A swanky new property Japan development, complete with penthouses and plush offices; the first rise in national land prices in 16 years; and a pledge by the central bank to monitor prices for signs of overheating. Is Japan's real estate market partying like it's 1989?
National commercial land prices rose by about 2 per cent last year and are still well below the peak in the early 1990s. But the numbers are racier in the big cities, jumping by up to 40 per cent in central Tokyo. The rises reflect economic recovery and the influx of foreign companies expanding or setting up shop. International and start-up companies are staple fodder for the landlords of Tokyo's Roppongi district, where a new 54-storey Midtown complex opened its doors on Friday.
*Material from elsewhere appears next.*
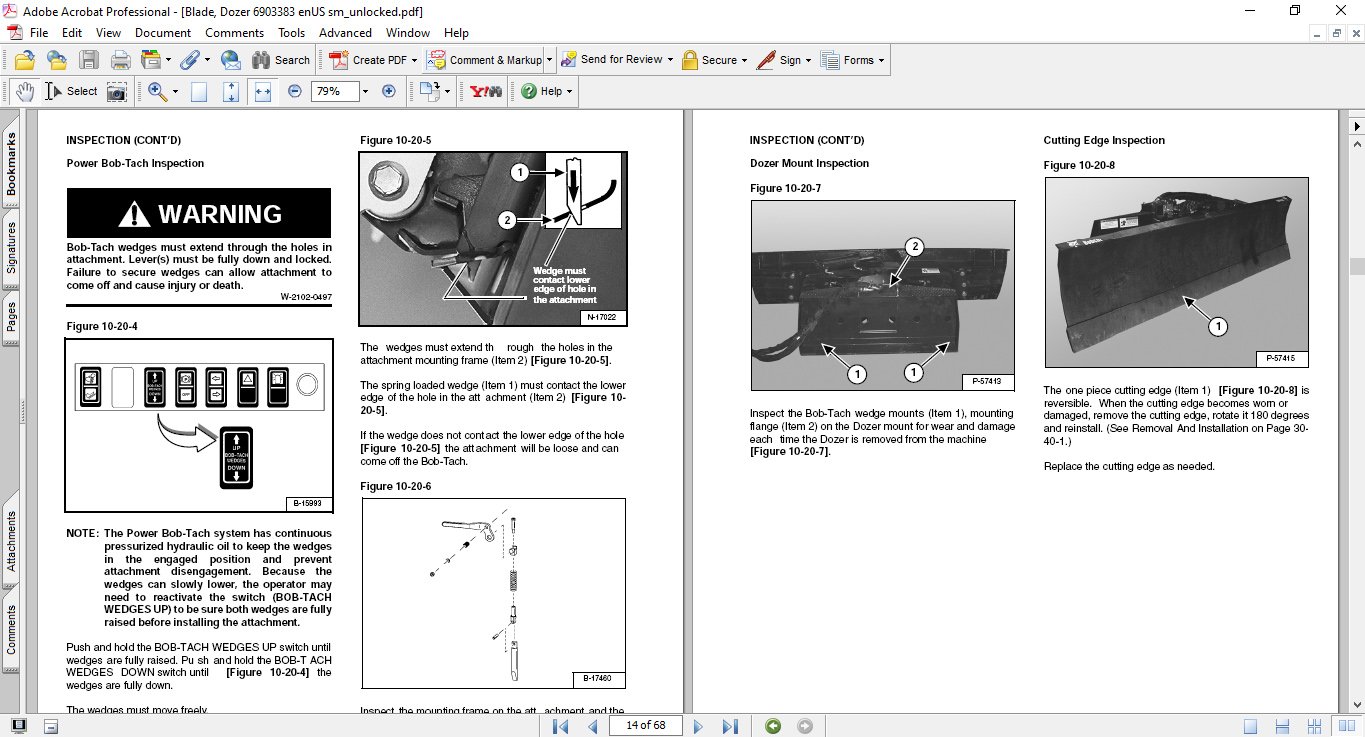Click the Yahoo search toolbar icon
Alas, signing a tenancy contract is as close as many international investors can get to Japan's property. A handful, including Morgan Stanley, have built up reasonable-sized portfolios, initially through snapping up distressed assets. The real estate investment trust market has mushroomed in recent years, but, at about $50bn, is still a fraction of the size of the $400bn-odd US market.
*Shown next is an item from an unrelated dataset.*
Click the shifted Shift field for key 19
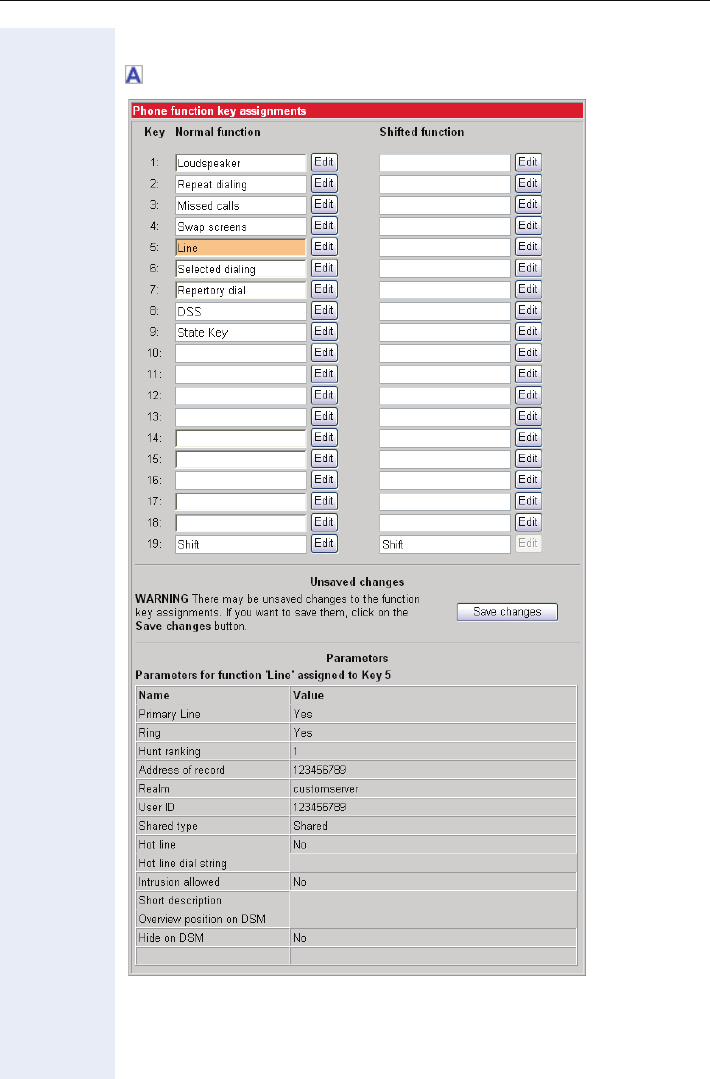Screen dimensions: 710x1079 coord(444,544)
It is also one of the least institutionalised in the developed world; on JPMorgan's calculations, Reits own less than 4 per cent of the floor space in Tokyo's central five wards, the districts which account for 60 per cent of their investment. Commercial mortgage-backed securitisation (CMBS) raises only about $1.2bn-$1.4bn a year, according to Standard & Poor's.
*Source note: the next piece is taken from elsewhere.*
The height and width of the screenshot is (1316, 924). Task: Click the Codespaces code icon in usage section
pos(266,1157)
If the dynamics of the underlying market look good – supply is constrained due to the fragmented nature of land ownership – the investment outlook is less so. Japan's financial regulator is clamping down on bank lending to Reits, possibly to nip signs of overheating in the property market in the bud. One result is an increase in issuance of offshore CMBS. Investors should be wary of joining any party that regulators want to stop.